国民の生命を奪う恐ろしい病気の感染の危険よりも結果として自らのこれまでの政策の整合性やメンツなどの方を優先してしまうような行動に陥ってしまったどこかの官僚組織を引き合いに出すまでもなく、確かに、少なくとも現状の日本の政府組織の行動は、本当に「国民の幸福な生活」の実現に向けられているのかどうかよく分からない部分が大きすぎるということの再認識が一つ。
一方で、仮に政府が「国民の幸福な生活」の実現に向けて真剣に活動しようとするとして、では、その「国民の幸福な生活」って一体何?という疑問がもう一つ。

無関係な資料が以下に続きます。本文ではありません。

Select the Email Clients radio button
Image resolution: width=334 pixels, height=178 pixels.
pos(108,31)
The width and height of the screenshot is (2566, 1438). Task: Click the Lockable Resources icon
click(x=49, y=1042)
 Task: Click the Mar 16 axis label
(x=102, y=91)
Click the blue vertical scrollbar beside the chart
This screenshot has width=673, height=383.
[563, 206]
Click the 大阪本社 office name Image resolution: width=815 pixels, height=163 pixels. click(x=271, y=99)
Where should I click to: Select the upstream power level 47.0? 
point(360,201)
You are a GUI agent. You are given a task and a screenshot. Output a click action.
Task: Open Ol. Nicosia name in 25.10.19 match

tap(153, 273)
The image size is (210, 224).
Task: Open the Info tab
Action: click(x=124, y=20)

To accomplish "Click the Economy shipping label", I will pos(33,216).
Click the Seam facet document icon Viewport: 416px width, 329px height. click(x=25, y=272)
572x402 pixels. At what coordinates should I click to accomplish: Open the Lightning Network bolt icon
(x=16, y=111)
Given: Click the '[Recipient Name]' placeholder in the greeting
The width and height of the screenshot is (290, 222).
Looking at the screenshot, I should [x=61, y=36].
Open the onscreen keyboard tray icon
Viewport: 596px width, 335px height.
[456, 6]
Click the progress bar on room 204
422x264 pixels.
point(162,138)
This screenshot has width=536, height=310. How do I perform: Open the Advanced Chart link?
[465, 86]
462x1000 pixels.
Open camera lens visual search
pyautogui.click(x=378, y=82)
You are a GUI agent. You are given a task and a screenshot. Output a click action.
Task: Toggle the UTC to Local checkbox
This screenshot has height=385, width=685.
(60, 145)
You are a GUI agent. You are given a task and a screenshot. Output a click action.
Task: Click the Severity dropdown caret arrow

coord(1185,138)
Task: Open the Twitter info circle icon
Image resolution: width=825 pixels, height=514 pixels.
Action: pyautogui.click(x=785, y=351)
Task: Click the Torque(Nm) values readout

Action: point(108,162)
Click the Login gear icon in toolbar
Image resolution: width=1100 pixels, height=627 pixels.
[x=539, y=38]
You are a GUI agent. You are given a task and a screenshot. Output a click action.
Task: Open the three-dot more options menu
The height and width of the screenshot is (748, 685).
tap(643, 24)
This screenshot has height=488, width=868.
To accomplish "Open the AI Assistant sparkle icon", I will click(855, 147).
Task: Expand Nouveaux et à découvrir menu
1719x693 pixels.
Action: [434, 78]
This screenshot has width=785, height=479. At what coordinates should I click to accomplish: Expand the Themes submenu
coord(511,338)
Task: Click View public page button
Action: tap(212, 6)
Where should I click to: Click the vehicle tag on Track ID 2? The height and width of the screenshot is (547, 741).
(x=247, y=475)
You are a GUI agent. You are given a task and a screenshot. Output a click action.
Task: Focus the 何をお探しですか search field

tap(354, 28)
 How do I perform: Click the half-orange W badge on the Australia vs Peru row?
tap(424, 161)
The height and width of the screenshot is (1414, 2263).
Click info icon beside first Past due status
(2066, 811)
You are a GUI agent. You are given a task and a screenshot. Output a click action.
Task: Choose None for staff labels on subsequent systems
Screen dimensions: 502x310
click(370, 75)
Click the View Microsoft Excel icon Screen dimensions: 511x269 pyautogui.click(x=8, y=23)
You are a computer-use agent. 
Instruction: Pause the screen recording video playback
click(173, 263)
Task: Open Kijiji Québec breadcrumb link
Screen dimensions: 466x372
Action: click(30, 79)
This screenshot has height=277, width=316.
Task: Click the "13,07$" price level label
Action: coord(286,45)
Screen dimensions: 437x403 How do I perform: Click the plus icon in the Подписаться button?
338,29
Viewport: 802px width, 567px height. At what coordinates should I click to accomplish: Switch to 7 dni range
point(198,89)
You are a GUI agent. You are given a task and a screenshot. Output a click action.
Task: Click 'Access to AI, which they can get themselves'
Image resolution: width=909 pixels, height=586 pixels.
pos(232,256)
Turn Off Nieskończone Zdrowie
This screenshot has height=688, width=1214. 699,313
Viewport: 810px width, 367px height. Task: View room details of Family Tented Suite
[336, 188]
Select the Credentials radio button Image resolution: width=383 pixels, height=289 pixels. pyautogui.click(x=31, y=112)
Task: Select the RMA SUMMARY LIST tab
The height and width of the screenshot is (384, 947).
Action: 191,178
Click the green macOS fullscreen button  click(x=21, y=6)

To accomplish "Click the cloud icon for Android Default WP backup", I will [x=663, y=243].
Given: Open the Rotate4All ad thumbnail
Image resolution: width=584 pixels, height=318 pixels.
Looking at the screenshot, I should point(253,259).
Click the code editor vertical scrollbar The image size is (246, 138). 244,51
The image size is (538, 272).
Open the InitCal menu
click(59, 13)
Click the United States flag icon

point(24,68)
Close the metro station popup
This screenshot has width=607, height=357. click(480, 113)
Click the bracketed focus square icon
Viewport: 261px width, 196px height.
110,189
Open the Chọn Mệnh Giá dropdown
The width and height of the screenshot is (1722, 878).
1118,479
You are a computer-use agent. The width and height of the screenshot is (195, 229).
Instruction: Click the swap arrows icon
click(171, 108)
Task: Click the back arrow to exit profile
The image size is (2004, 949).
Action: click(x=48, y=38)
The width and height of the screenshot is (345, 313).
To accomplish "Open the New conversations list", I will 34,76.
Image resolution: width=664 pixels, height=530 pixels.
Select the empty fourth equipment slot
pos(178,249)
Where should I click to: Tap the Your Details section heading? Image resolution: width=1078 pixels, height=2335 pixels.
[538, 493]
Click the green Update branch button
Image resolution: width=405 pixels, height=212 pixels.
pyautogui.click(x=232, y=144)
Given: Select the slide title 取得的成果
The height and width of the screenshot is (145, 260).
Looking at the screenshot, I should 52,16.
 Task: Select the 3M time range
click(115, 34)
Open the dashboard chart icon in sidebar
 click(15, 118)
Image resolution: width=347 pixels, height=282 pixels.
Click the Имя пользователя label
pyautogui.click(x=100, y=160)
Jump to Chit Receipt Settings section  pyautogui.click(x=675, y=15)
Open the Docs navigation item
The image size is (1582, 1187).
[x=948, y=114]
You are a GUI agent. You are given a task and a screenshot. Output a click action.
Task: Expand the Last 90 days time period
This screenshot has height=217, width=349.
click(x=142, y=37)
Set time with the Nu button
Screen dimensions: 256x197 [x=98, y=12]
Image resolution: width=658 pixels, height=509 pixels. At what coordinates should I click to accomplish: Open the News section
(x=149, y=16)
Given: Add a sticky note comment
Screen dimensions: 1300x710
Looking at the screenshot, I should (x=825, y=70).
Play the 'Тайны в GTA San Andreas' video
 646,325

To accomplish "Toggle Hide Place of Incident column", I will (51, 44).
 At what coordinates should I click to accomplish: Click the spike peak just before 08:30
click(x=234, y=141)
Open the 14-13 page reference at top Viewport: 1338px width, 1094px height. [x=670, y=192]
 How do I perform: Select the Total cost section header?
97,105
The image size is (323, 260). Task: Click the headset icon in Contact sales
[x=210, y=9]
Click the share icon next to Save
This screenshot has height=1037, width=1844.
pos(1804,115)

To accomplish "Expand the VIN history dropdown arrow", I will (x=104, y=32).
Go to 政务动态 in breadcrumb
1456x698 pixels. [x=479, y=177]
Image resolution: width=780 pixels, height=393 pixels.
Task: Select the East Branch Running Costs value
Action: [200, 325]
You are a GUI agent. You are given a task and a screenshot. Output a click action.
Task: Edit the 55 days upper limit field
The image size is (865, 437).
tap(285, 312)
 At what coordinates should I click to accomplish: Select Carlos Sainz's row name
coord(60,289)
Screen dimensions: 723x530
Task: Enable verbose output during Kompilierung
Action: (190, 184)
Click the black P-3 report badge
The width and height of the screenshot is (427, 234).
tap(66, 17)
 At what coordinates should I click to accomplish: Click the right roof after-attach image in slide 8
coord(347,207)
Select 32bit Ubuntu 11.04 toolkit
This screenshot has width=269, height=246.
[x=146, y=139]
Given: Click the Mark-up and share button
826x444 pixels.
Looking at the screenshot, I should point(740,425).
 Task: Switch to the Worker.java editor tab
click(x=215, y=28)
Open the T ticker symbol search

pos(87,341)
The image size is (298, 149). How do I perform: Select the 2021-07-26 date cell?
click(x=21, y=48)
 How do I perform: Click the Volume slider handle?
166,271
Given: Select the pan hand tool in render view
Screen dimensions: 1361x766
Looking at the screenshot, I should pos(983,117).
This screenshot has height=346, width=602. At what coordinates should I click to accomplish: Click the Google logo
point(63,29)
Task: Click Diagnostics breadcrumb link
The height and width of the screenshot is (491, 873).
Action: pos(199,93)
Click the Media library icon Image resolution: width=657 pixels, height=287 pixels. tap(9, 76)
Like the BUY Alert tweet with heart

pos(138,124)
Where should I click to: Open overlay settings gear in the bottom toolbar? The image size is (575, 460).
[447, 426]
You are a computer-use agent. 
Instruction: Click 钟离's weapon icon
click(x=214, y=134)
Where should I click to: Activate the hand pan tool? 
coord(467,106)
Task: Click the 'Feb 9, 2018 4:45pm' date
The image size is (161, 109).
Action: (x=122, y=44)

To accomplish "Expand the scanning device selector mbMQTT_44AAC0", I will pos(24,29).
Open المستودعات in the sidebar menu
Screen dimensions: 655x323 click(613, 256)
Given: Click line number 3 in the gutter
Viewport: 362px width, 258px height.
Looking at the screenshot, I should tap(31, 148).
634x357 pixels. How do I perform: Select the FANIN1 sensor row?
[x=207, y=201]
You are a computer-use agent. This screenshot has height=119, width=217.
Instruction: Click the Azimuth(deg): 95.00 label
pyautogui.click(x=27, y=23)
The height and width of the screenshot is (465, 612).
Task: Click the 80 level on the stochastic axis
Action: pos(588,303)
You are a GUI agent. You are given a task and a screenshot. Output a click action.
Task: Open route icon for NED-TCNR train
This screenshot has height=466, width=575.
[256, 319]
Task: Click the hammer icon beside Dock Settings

前者の問題を解決していく努力や方策を考えるには、まず後者の疑問に答えていくことが必要ですよね。最近はそこが何だかとっても難しいなと思っている次第です。先ほどのNGOの代表は、企業の利益を優先させる政府に疑問を呈していましたが、一方で、確かに自国の企業が多くの収益を上げ税金をたくさん稼いでくれないと、国としての活力(この定義も難しいわけですが)が失われ、政府の活動も手足を縛られてしまう、というのもやはり一つの真理でしょう。経済力が国にとって極めて重要な資源であることは確かな訳です。
一方で、経済力を高めて、経済競争に打ち勝っていくことだけが、本当に「国民の幸福な生活」につながるのかどうかという大きな問題がありますよね。昨年アメリカでおこってしまった「9.11」は、一国の経済繁栄と地球全体の平和や幸福とのバランスの問題を、あまりにハッキリとした形で世界中の人々の前に提示してしまっています。
果たして、政府は何に向かって進むべきなのか?そして、我々市民も、「みんなの役に立つ」ためには何に大きな価値をおいて活動していくべきなのか?昔から幼稚で浅薄な思考だけでフラフラと行動してしまってきている私ですが、それなりに今年はことのことをもっと考えてみたいなあと思っている次第です。